The general formula for vertex form is
#y=a(x-(-b/{2a}))^2+ c-b^2/{4a}#

#y=6(x-(-13/{2*6}))^2+3 -13^2/{4*6})#
#y=6(x-(-13/12))^2+(-97/24)#

#y=6(x-(-1.08))^2+(-4.04)#

You can also find the answer by completing the square, the general formula is found by completing the square in using #ax^2+bx+c#. (see below)

Explanation:

The vertex form is given by
#y=a(x-x_{vertex})^2 + y_{vertex}#,
where #a# is the "stretch" factor on the parabola and the coordinates of the vertex is #(x_{vertex},y_{vertex})#

This form highlights the transformations that the function #y=x^2#underwent to build that particular parabola, shifting to the right by #x_{vertex}#, up by #y_{vertex}# and stretched /flipped by #a#.

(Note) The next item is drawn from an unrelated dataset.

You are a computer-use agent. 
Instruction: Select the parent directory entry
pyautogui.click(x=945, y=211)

The vertex form is also form in which a quadratic function can be directly solved algebraically (if it has a solution). So getting a quadratic function into vertex form from standard form, called completing the square, is the first step to solving the equation.

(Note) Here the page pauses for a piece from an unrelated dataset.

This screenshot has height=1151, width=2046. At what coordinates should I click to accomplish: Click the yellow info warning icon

The key to completing the square is building a perfect square in ANY quadratic expression. A perfect square is of the form
#y=(x+p)^2=x^2+2*p+p^2#

Examples
#x^2 + 24x +144# is a perfect square, equal to #(x+12)^2#
#x^2 - 12x +36# is a perfect square, equal to #(x-6)^2#
#4x^2 + 36x +81# is a perfect square, equal to #(2x+9)^2#

COMPLETING THE SQUARE
You start with
#y=6x^2+13x+3#
factor out the 6
#y=6(x^2+13/6x)+3#
Multiply and divide the linear term by 2
#y=6(x^2+2*(13/12)x)+3#

This lets us see what our #p# has to be, HERE #p=(13/12)#.
To build our perfect square we need the #p^2# term, #13^2/12^2#
we add this to our expression, but to avoid changing the value of anything we must subtract it too, this creates an extra term, #-13^2/12^2#.
#y=6(x^2+2*(13/12)x+{13^2}/{12^2}-{13^2}/{12^2})+3#
We gather up our perfect square
#y=6((x^2+2*(13/12)x+{13^2}/{12^2})-{13^2}/{12^2})+3#
and replace it with #(x+p)^2#, HERE #(x+13/12)^2#
#y=6((x+13/12)^2-{13^2}/{12^2})+3#

We multiple out our extra to to get it outside the brackets.
#y=6(x+13/12)^2-6{13^2}/{12^2}+3#
Play with some fractions to neaten
#y=6(x+13/12)^2-{6*13^2}/{12*12}+{3*12*12}/{12*12}#
#y=6(x+13/12)^2 + {3*12*12 -6*13*13}/{12*12}#
And we have
#y=6(x+13/12)^2-97/24#.

If we want to in the identical form as above
#y=a(x-x_{vertex})^2 + y_{vertex}#, we gather up the signs as so
#y=6(x-(-13/12))^2+(-582/144)#.

The general formula used above is from doing the above with #ax^2+bx+c# and is the first step to proving the quadratic formula.